Daniel Riolo : «L’équipe de France gagne parce qu’elle pratique un football d’humilité»

J’aime qu’il y ait du romantisme et de l’esthétisme dans le foot. On doit se garder d’obéir bêtement à la doxa utilitariste  » l’essentiel c’est de gagner ». Et en matière d’art ou de sport je ne laisse jamais mon patriotisme guider mes choix. L’analyse de Daniel Riolo va dans ce sens là, et elle est parfaite.

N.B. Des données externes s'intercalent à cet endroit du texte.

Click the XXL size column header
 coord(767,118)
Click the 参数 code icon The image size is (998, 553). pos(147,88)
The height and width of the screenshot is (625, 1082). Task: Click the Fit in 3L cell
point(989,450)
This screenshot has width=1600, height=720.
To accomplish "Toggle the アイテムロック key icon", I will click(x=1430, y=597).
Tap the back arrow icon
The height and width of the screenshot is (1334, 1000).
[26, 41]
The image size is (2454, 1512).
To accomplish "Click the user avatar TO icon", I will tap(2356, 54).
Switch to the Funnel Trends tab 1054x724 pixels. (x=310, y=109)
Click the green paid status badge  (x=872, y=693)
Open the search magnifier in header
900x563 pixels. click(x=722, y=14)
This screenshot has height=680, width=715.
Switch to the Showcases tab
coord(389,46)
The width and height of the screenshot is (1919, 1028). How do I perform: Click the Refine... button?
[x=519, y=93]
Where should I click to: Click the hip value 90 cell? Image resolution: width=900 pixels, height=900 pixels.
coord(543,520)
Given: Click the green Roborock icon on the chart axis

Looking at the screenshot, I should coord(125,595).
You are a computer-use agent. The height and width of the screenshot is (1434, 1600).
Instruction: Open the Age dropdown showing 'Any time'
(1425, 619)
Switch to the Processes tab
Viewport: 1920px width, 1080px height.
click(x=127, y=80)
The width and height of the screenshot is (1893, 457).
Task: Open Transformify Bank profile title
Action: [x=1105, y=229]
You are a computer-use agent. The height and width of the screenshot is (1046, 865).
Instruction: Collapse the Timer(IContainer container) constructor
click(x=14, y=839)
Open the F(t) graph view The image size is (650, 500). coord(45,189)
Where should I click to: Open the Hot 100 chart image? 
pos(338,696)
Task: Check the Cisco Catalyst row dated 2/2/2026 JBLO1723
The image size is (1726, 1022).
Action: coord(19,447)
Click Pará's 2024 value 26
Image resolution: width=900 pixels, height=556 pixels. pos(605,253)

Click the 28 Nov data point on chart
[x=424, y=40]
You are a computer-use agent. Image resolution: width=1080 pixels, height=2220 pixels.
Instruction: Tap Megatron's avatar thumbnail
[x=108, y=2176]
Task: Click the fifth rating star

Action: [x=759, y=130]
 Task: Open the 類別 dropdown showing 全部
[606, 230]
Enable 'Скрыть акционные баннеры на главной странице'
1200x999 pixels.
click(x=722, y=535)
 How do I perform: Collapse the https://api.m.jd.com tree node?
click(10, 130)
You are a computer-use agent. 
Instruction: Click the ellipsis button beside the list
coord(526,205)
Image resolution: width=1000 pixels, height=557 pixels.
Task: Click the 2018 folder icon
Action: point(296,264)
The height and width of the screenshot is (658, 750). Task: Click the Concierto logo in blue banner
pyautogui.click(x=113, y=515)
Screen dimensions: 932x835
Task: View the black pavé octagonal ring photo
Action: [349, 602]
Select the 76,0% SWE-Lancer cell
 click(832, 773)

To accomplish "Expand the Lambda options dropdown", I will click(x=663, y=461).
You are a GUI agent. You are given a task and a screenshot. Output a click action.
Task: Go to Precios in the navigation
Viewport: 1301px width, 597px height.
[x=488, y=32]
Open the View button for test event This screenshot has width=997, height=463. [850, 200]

Je n’aurais pas dit mieux.
C’est cette exigence qui permet d’éviter le chauvinisme et de le confondre avec le patriotisme dont on se félicite à plus soif pour le foot mais que l’on dénonce en politique.
Bien évidement la position de Riolo vous expose à l’indignation des gros cons incapables de réfléchir au-delà de leurs petites passions mesquines: « mais tu dis n’importe quoi… t’y connais rien, tu fais ton râleur et ton rabat-joie pour faire le malin, t’es même pas patriote… » généralement, c’est d’un sourire moqueur que je me délecte des poussées d’urticaires de ces cons là.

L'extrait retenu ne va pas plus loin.